Peeler has filed a supplemental pro se brief raising five broad claims. First, Peeler alleges that the district court judge displayed "prejudicial and biased conduct" during the trial and that his motions for a mistrial and for a new trial on those grounds were improperly denied. Our review of the transcript of the trial reveals no excessive intervention by the judge, Anderson v. Warden, Md. Penitentiary, 696 F.2d 296 (4th Cir. 1982), or any improper commentary on the evidence, United States v. Tello, 707 F.2d 85 (4th Cir. 1983).

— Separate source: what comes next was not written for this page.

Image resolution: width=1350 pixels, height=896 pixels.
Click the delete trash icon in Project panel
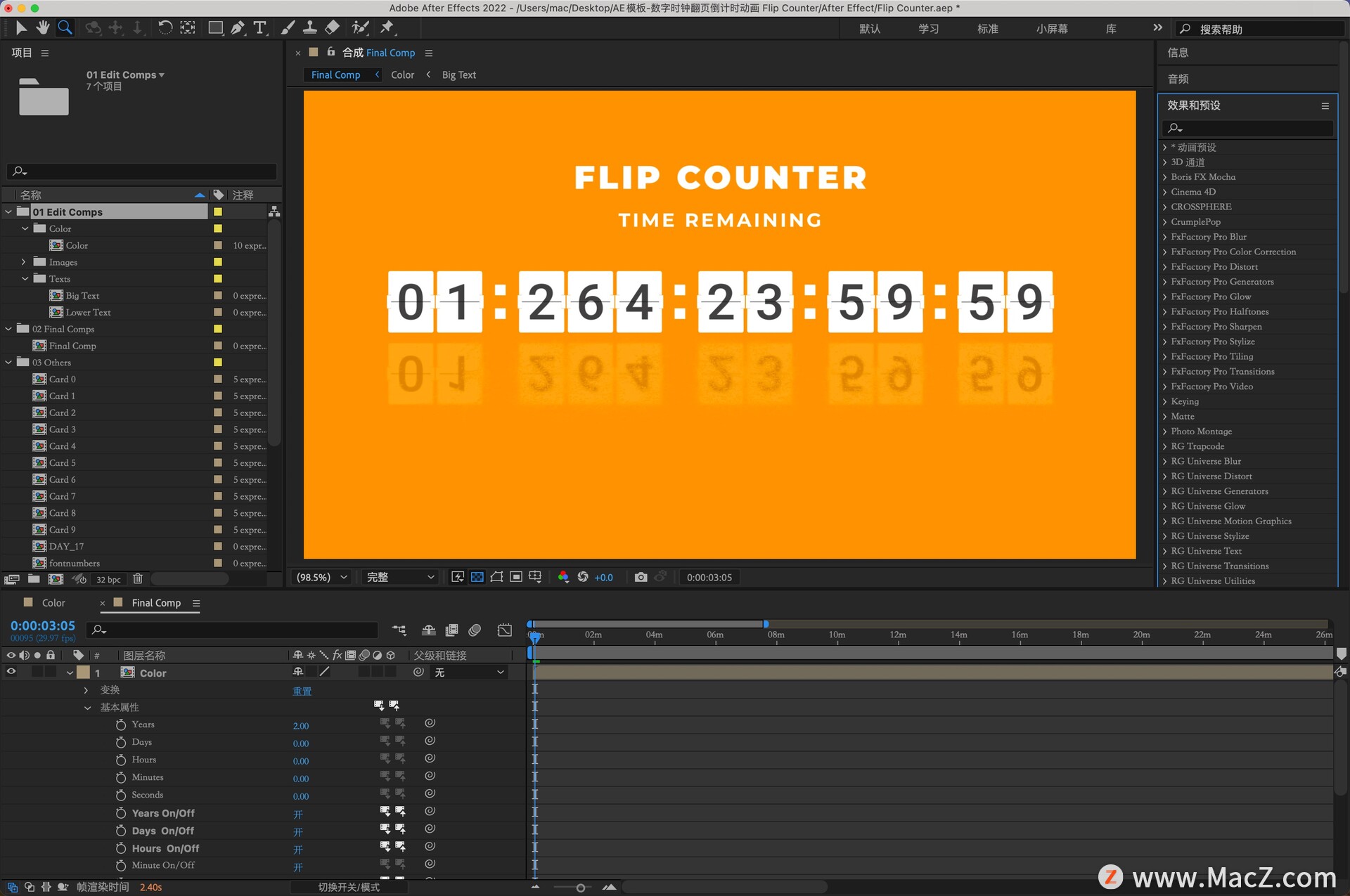tap(138, 579)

Accordingly, we find these claims to be without merit.
Second, Peeler alleges that several of the government's witnesses were "biased and influenced" through various "favors" and "preferential treatment" issued by the banks and the bankruptcy trustee. Again, our review of these claims and the evidence submitted by Peeler in support thereof reveals that these claims are without merit.

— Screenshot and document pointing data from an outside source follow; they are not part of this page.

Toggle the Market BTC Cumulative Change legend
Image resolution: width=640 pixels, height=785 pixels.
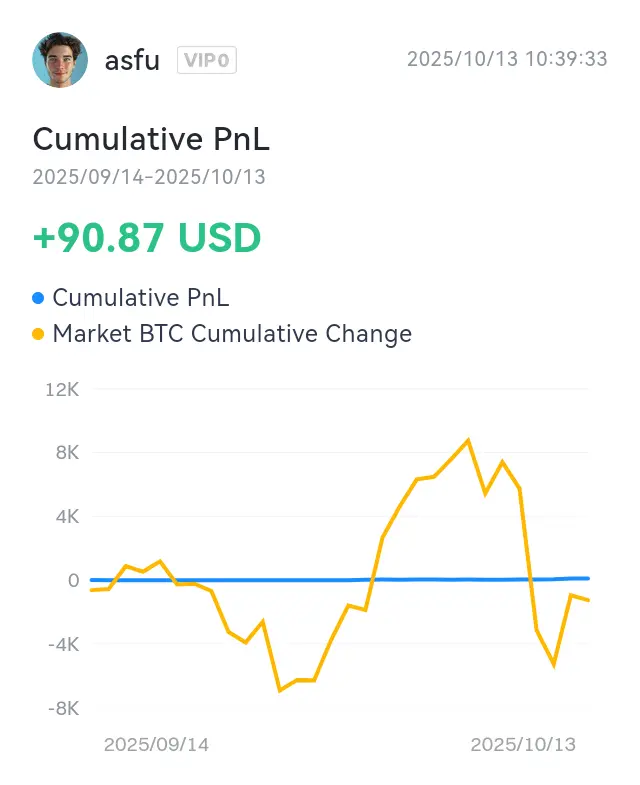tap(232, 334)
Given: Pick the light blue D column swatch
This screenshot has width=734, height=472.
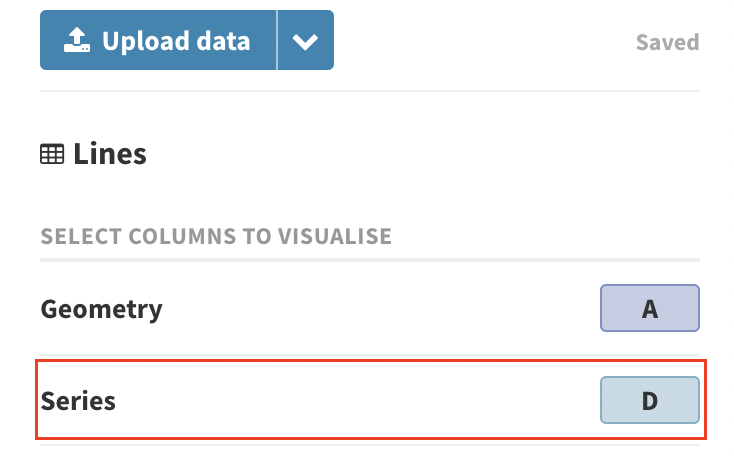Looking at the screenshot, I should pyautogui.click(x=650, y=400).
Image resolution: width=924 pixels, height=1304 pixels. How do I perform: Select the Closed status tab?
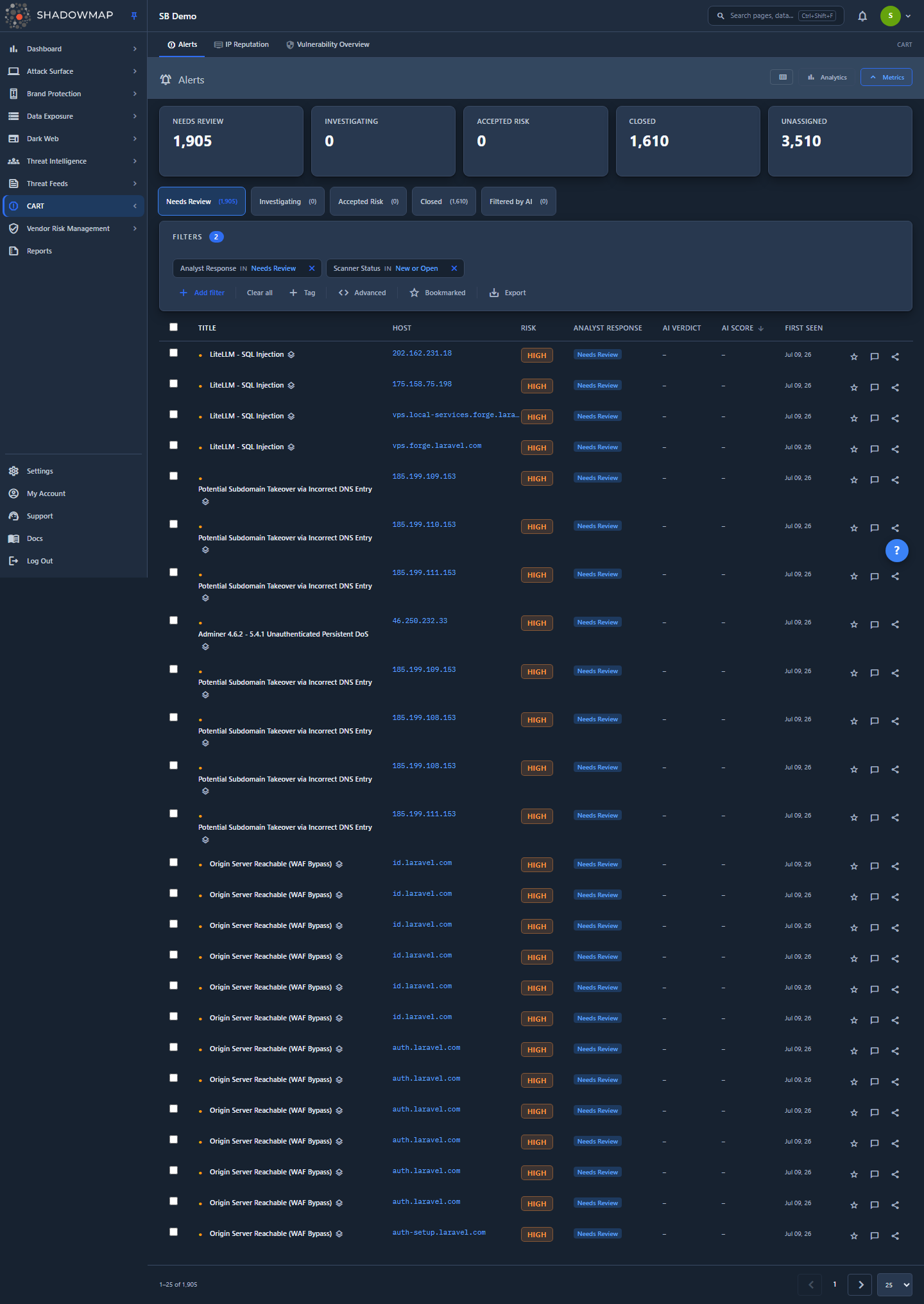pyautogui.click(x=444, y=202)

Third, Peeler raises a number of claims alleging that he was denied effective assistance of counsel. Because ineffective assistance does not conclusively appear on the face of the record, however, Peeler's ineffective assistance claims must be brought by motion under 28 U.S.C. § 2255 (1988) and not on direct appeal. United States v. Fisher, 477 F.2d 300, 302 (4th Cir. 1973); see also United States v. DeFusco, 949 F.2d 114, 120 (4th Cir. 1991), cert. denied, 503 U.S. 997 (1992).
Peeler's fourth claim is entitled "Evidentiary Facts and Findings," but points to no specific evidentiary rulings by the district court. Rather, Peeler makes four statements explaining facts adduced at his trial, none of which states a claim.

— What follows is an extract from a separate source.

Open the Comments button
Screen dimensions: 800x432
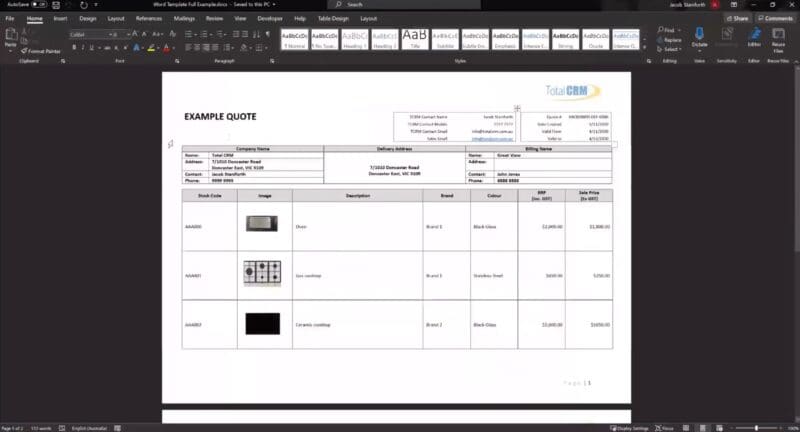click(775, 18)
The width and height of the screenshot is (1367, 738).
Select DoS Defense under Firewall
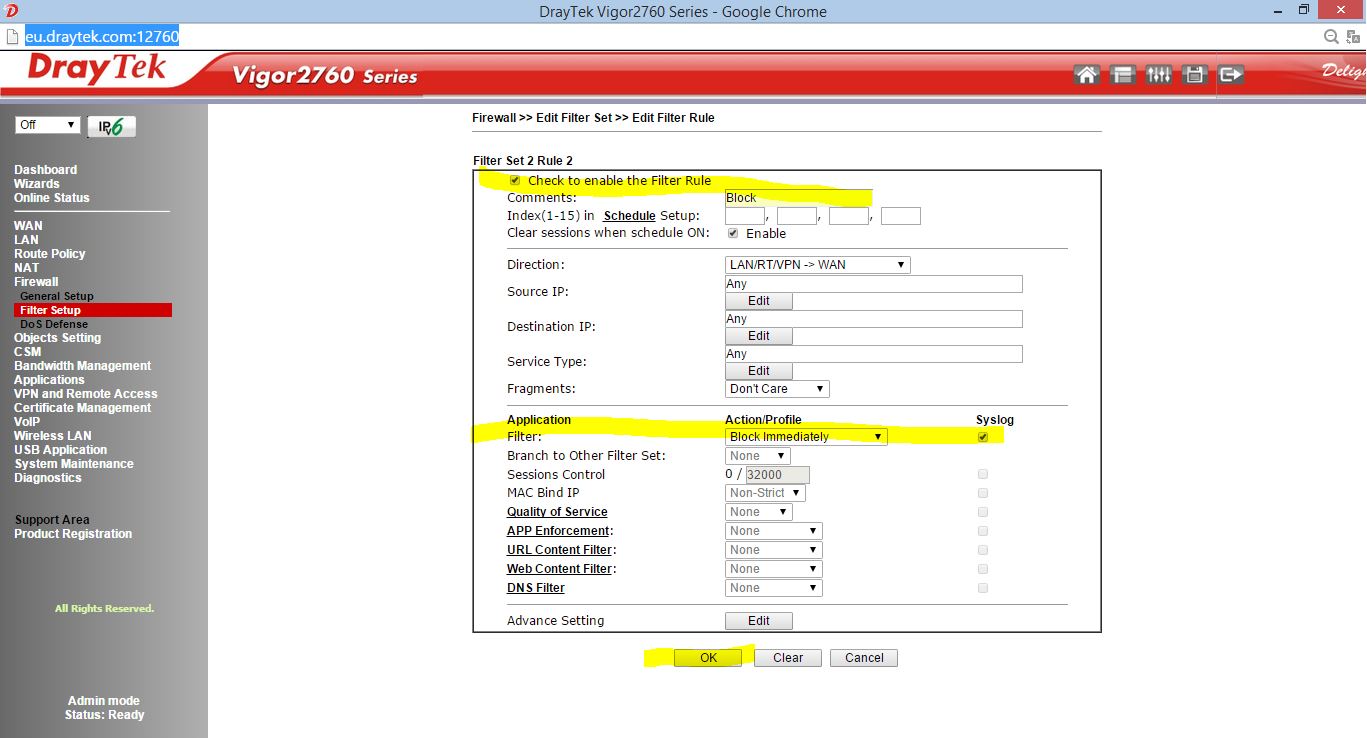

Finally, Peeler claims that the district court improperly overruled his objections to the amount of loss as calculated in the presentence report. We have already concluded that the district court's finding on this issue was not clearly erroneous; accordingly, these claims are without merit.
In accordance with Anders we have examined the entire record in these cases and find no other meritorious issues for appeal. We therefore affirm the convictions and sentences. This court requires that counsel inform his clients, in writing, of their right to petition the Supreme Court of the United States for further review. If the client requests that a petition be filed, but counsel believes that such a petition would be frivolous, then counsel may move in this court for leave to withdraw from representation. Counsel's motion must state that a copy thereof was served on the client. We dispense with oral argument because the facts and legal contentions are adequately presented in the materials before the court and argument would not aid the decisional process.